(Stored dataset items)
***

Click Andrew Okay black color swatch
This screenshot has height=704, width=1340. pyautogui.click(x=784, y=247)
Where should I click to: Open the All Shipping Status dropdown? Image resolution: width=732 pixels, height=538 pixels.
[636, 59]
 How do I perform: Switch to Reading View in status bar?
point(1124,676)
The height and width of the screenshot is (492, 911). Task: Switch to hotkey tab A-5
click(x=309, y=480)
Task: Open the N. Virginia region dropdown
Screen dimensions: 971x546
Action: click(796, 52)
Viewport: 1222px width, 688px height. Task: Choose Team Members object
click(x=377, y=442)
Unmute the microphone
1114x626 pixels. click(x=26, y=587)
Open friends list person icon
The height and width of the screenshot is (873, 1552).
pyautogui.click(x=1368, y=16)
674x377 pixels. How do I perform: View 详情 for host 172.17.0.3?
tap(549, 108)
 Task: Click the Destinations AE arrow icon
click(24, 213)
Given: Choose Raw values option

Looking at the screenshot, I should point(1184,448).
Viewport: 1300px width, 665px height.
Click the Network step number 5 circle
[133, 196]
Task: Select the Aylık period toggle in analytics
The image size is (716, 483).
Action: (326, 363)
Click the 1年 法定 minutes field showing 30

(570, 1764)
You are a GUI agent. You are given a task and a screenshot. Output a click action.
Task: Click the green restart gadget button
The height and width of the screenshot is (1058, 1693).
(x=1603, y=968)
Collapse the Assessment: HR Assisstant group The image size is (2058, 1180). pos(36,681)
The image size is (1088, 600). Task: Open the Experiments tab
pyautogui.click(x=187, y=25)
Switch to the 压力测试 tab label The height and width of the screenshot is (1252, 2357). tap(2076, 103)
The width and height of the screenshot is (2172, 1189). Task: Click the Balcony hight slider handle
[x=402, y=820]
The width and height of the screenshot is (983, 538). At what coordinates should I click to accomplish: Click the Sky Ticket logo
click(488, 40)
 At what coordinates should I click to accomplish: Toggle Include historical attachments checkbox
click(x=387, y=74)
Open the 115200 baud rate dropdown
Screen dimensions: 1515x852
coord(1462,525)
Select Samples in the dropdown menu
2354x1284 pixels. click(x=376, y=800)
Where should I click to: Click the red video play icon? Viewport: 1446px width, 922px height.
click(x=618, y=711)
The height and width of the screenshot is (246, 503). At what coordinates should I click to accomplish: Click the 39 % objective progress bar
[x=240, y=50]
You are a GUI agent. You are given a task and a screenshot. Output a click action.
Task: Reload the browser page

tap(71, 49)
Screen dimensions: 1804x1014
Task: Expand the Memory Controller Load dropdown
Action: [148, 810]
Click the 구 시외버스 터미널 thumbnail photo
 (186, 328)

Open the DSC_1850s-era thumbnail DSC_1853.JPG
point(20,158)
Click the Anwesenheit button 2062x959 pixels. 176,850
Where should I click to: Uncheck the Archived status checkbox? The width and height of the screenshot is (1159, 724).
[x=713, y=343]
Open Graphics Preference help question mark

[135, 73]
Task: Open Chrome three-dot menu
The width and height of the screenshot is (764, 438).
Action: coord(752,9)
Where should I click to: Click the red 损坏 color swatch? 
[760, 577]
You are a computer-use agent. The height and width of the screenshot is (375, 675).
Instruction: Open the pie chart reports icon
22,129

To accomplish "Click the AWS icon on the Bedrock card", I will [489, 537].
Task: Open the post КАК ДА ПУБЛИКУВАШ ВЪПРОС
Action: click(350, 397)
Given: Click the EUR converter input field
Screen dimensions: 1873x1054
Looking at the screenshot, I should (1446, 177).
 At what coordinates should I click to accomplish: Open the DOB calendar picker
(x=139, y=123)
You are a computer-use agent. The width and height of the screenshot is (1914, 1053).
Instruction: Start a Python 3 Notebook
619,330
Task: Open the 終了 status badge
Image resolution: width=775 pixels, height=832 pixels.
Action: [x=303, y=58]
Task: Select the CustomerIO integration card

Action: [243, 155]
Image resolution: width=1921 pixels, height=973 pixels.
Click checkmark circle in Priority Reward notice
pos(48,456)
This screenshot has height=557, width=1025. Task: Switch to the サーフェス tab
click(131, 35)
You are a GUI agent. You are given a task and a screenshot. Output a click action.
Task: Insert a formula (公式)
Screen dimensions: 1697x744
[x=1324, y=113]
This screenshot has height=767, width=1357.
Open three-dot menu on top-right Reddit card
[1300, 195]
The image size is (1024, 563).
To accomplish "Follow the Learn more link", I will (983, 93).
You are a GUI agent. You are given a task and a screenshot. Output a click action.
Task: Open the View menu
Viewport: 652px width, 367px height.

***

*TASK INSTRUCTIONS*: Search the lines above for the string "button", then show every one that has it.

*ANSWER BOX*:
Task: Click the green restart gadget button
Click the Anwesenheit button 2062x959 pixels. 176,850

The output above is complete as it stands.